In the records below, find the line with "sofort lieferbar, 1-2 Tage (107, 614)" and the line with "(33) (99, 1933)"; return exactly those lines and every line between them.

— DATA FOR ANALYSIS —
*** Block opens ***

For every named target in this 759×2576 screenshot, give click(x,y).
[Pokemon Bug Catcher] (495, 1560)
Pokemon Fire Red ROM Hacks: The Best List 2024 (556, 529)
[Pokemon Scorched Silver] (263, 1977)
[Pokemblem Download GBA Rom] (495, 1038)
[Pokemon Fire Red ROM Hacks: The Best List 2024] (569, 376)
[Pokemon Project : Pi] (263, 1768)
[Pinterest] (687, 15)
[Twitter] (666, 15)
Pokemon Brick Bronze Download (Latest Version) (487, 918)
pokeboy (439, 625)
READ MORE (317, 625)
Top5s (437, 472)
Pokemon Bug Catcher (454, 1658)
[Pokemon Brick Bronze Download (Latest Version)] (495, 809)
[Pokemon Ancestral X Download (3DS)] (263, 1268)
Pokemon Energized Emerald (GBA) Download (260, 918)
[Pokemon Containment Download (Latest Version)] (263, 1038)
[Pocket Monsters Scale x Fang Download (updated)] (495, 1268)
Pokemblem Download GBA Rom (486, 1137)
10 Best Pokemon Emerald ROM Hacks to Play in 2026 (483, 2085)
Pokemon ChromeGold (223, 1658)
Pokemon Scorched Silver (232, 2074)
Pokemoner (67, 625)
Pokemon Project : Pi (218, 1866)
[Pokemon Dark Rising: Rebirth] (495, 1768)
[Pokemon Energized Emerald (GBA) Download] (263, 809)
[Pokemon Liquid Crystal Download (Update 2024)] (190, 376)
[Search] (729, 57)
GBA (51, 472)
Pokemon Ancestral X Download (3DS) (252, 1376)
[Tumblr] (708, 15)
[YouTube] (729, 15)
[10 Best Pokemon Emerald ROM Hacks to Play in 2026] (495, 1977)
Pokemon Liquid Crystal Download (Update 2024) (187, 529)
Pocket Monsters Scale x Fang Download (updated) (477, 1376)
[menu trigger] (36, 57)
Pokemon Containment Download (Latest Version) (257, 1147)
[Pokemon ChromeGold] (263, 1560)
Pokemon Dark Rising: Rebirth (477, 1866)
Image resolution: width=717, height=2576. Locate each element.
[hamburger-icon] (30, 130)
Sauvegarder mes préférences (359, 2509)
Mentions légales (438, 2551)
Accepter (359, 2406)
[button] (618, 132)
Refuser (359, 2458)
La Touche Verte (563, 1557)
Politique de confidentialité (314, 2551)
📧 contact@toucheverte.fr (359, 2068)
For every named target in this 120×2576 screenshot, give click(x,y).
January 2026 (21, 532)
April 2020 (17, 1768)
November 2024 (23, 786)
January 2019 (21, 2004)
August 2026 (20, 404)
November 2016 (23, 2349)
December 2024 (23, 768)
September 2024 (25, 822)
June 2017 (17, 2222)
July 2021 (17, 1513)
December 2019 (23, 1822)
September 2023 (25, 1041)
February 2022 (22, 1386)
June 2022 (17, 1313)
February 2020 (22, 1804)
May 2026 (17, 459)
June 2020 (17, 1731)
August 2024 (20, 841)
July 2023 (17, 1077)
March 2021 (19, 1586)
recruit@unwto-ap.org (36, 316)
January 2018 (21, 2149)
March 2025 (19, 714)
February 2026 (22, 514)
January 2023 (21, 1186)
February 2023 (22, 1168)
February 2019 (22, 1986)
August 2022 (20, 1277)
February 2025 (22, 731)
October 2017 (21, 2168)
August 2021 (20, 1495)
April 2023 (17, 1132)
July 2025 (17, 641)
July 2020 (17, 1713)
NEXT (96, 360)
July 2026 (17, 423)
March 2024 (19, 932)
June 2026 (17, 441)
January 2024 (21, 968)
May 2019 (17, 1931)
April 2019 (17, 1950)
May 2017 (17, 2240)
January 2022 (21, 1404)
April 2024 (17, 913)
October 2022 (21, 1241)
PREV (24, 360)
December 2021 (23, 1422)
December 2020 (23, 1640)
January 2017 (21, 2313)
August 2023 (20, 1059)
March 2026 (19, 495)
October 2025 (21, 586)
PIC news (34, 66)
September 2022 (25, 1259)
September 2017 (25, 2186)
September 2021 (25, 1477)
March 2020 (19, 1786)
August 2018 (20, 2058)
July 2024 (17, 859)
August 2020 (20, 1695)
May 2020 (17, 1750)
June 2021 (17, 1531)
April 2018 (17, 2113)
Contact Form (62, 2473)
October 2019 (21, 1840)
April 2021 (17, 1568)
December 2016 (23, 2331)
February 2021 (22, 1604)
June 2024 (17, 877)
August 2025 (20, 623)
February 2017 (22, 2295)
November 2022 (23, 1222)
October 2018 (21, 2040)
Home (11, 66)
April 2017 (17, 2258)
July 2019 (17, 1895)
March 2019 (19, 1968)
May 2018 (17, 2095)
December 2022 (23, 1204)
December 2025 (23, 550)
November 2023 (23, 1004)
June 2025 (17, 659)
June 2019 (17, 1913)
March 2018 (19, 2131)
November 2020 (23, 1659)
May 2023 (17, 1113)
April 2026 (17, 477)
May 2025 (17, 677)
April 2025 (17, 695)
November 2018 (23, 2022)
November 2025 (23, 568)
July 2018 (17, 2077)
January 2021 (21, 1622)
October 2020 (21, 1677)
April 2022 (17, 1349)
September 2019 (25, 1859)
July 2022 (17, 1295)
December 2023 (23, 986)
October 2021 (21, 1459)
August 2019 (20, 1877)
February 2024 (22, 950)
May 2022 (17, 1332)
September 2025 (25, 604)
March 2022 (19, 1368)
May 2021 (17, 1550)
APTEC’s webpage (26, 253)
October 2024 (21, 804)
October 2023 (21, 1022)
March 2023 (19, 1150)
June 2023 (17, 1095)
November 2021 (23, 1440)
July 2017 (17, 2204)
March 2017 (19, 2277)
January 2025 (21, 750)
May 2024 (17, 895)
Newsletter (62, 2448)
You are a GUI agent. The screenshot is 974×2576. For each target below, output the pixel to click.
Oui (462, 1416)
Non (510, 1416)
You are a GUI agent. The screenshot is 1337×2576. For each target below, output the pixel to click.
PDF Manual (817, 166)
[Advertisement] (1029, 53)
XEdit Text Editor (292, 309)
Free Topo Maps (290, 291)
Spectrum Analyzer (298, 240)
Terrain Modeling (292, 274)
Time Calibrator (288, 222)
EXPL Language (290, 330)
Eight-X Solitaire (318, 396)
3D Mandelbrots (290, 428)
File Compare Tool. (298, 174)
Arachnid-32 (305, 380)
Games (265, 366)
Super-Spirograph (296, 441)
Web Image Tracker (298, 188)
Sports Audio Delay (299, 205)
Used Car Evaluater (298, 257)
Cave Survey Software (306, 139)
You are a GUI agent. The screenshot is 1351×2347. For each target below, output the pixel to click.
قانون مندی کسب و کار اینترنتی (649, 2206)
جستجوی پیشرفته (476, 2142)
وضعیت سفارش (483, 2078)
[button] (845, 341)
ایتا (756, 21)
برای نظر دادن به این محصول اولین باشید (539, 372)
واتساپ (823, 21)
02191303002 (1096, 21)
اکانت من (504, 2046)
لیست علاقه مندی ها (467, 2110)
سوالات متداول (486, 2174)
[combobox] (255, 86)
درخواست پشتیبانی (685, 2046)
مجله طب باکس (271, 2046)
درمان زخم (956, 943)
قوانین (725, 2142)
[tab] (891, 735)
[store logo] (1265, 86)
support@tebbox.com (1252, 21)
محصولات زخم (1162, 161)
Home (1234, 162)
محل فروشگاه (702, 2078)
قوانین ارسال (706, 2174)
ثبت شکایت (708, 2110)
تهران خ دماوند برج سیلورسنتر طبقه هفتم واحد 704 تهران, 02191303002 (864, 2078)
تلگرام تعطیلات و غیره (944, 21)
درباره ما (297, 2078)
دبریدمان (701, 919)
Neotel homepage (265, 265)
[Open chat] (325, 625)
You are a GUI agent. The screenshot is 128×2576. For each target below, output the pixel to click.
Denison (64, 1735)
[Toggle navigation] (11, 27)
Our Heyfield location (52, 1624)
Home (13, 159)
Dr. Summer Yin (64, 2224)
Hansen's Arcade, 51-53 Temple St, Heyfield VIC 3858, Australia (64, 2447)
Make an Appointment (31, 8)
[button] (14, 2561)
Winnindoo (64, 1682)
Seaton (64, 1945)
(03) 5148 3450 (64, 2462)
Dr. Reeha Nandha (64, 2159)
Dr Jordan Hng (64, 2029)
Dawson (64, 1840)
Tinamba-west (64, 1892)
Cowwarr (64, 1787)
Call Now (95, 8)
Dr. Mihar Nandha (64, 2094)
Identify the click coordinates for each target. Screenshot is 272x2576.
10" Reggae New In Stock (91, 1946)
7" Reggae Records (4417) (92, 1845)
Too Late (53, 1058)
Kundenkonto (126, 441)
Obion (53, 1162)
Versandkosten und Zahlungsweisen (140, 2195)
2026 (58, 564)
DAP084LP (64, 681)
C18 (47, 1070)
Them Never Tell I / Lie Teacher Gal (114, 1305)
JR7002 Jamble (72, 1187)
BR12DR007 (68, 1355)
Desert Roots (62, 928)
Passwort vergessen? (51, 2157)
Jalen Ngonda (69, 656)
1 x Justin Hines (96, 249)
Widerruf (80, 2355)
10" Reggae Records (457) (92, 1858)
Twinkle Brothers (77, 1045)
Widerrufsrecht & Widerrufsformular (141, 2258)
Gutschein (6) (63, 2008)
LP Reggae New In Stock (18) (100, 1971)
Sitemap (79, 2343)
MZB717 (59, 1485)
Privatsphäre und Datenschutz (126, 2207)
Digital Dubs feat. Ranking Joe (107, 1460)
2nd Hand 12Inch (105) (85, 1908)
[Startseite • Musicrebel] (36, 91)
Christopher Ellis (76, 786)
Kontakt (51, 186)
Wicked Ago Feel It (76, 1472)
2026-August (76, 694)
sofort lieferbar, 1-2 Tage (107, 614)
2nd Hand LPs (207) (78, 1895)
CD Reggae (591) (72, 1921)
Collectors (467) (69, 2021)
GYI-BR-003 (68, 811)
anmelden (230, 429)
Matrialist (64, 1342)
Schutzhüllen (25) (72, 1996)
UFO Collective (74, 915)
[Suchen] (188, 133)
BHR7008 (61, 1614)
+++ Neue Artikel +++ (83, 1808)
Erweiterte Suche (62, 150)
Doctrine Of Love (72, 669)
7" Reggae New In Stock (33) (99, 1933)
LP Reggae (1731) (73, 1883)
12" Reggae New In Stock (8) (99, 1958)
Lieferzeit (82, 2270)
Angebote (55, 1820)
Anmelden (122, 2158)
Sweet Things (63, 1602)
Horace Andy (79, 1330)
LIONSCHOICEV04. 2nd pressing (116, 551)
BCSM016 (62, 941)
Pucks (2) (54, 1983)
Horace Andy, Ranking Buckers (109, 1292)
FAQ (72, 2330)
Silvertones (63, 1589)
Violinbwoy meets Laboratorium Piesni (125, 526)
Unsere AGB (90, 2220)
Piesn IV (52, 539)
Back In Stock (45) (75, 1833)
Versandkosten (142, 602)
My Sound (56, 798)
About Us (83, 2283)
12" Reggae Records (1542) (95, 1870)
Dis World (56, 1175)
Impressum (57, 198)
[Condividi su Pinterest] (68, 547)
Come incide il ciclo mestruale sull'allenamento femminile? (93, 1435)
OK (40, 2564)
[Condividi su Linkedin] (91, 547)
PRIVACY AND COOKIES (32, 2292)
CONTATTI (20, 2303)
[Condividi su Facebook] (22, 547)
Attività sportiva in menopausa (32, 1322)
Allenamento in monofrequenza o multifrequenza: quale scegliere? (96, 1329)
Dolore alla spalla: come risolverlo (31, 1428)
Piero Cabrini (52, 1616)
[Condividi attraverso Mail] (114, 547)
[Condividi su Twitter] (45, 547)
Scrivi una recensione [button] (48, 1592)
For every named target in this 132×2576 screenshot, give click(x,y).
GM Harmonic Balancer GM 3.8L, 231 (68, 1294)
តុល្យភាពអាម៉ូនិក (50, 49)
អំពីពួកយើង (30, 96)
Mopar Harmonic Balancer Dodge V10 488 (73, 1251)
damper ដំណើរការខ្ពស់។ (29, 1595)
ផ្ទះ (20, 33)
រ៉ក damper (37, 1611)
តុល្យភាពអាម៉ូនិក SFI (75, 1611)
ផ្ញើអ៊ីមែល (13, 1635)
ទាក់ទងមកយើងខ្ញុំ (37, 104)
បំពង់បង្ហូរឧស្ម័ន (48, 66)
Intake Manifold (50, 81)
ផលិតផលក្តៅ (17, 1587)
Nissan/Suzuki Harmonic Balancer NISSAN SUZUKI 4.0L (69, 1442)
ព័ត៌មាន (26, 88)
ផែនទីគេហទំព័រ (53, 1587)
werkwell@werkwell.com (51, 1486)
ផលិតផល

*** Block closes ***

— YOUR RESPONSE —
sofort lieferbar, 1-2 Tage (107, 614)
2nd Hand LPs (207) (78, 1895)
CD Reggae (591) (72, 1921)
Collectors (467) (69, 2021)
GYI-BR-003 (68, 811)
anmelden (230, 429)
Matrialist (64, 1342)
Schutzhüllen (25) (72, 1996)
UFO Collective (74, 915)
[Suchen] (188, 133)
BHR7008 (61, 1614)
+++ Neue Artikel +++ (83, 1808)
Erweiterte Suche (62, 150)
Doctrine Of Love (72, 669)
7" Reggae New In Stock (33) (99, 1933)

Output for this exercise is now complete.